Deutlich wird, dass ...

Karina und Tonya leben in Moskau und wollen nur eins: Nach Deutschland. Warum ausgerechnet dahin? Dafür gibt es vielerlei guter Gründe, die im Buch aber nicht ganz deutlich werden.
Deutlich wird, dass Karina mitgeschleift wird, von den Träumen ihrer Freundin. Sie hat nicht sehr liebevolle Eltern, die wilde, unberechenbare Natur Russlands ist sie satt und sie wünscht sich anzukommen. In einem Land, in einer Stadt, in der sie frei sein darf: Berlin. Hier gibt es nicht so viele Regeln, wie in Russland. Hier wird man nicht eingesperrt, weil man etwas falsches gesagt hat.

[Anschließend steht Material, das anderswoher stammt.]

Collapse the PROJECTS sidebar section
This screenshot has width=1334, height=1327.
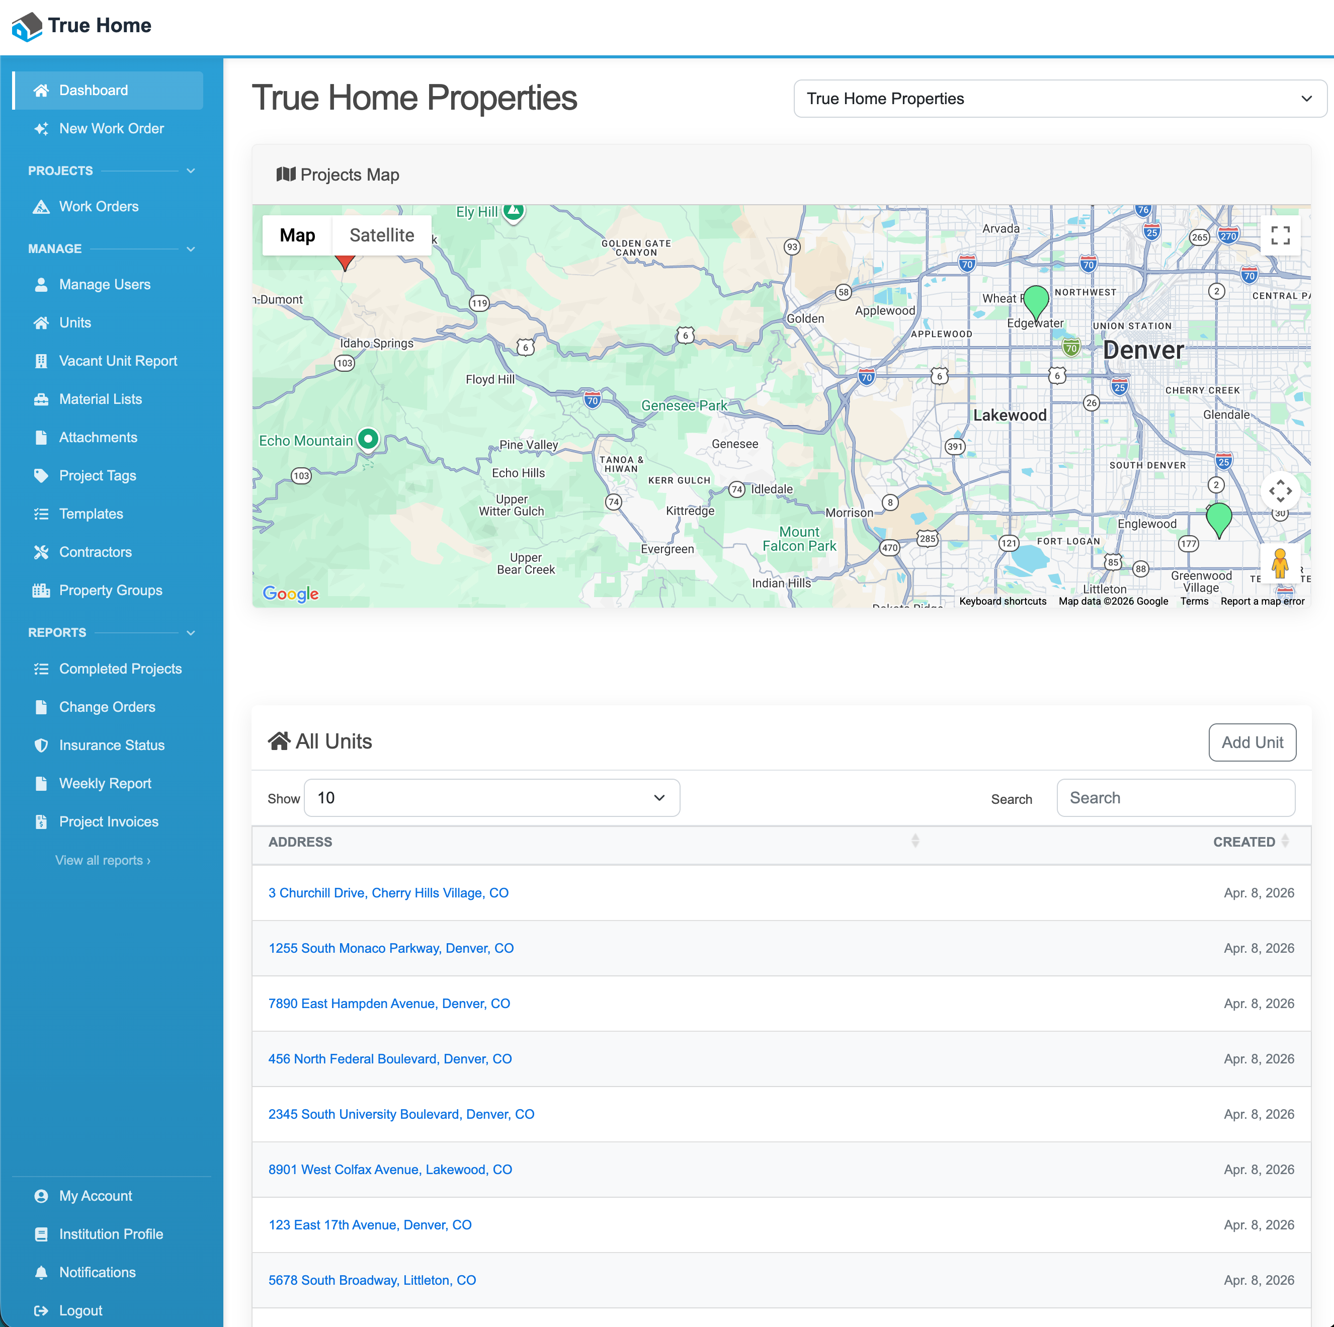click(x=191, y=171)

Hier wird man nicht mit Mitgliedschaften im Fitnessstudio geködert, um einer Partei beizutreten. Die Autorin zeichnet Karina als rastlos. Sie hangelt sich von Liebhaber, zu Fototerminen, zu anderen Events und Parties, nur um nicht die zwei Stunden Hin- und Rückfahrt von ihrer Uni zu ihrer Oma und zurück in Kauf nehmen zu müssen. Sie lebt zwischen den Welten, ist zwar eine fleißige Studentin, aber hat sonst wenig Ambitionen.
Durch die verschiedenen Kulissen erschafft sich Autorin Rosa die Möglichkeit, mit Moskau - repräsentativ für Russland - stark ins Gericht zu gehen. Sie weist auf, was falsch läuft, aber auch, woher der Charme dieser Kultur kommt. Andersherum zeichnet sie Berlin - repräsentativ für Europa - als einen Traum. Als ein Ziel, an das man ankommen müsse, aber das unerreichbar bleibt. Ich hatte schon vorab oft gehört, dass es für Russen schwierig ist, aus ihrem Land herauszukommen. Durch dieses Buch bekam ich einen Eindruck von dem 'Warum', ohne, dass Rosa zu tief in die politischen Debatten eintaucht.
Die Kapitel sind alles Momentaufnahmen. Eine Situation folgt der nächsten. Es ist kein Ineinandergreifen der Ereignisse, sondern auch der Leser lebt - wie Karina - von einem Moment in den anderen. Der Sprachstil hat mich immer wieder fasziniert. Rosa kann gut mit Worten Bilder weben und hinterlässt einen gut verständlichen, gut recherchierten Roman, der sicherlich auch auf eigenen Erfahrungen basiert. Gerne hätte ich noch mehr aus Deutschland gelesen.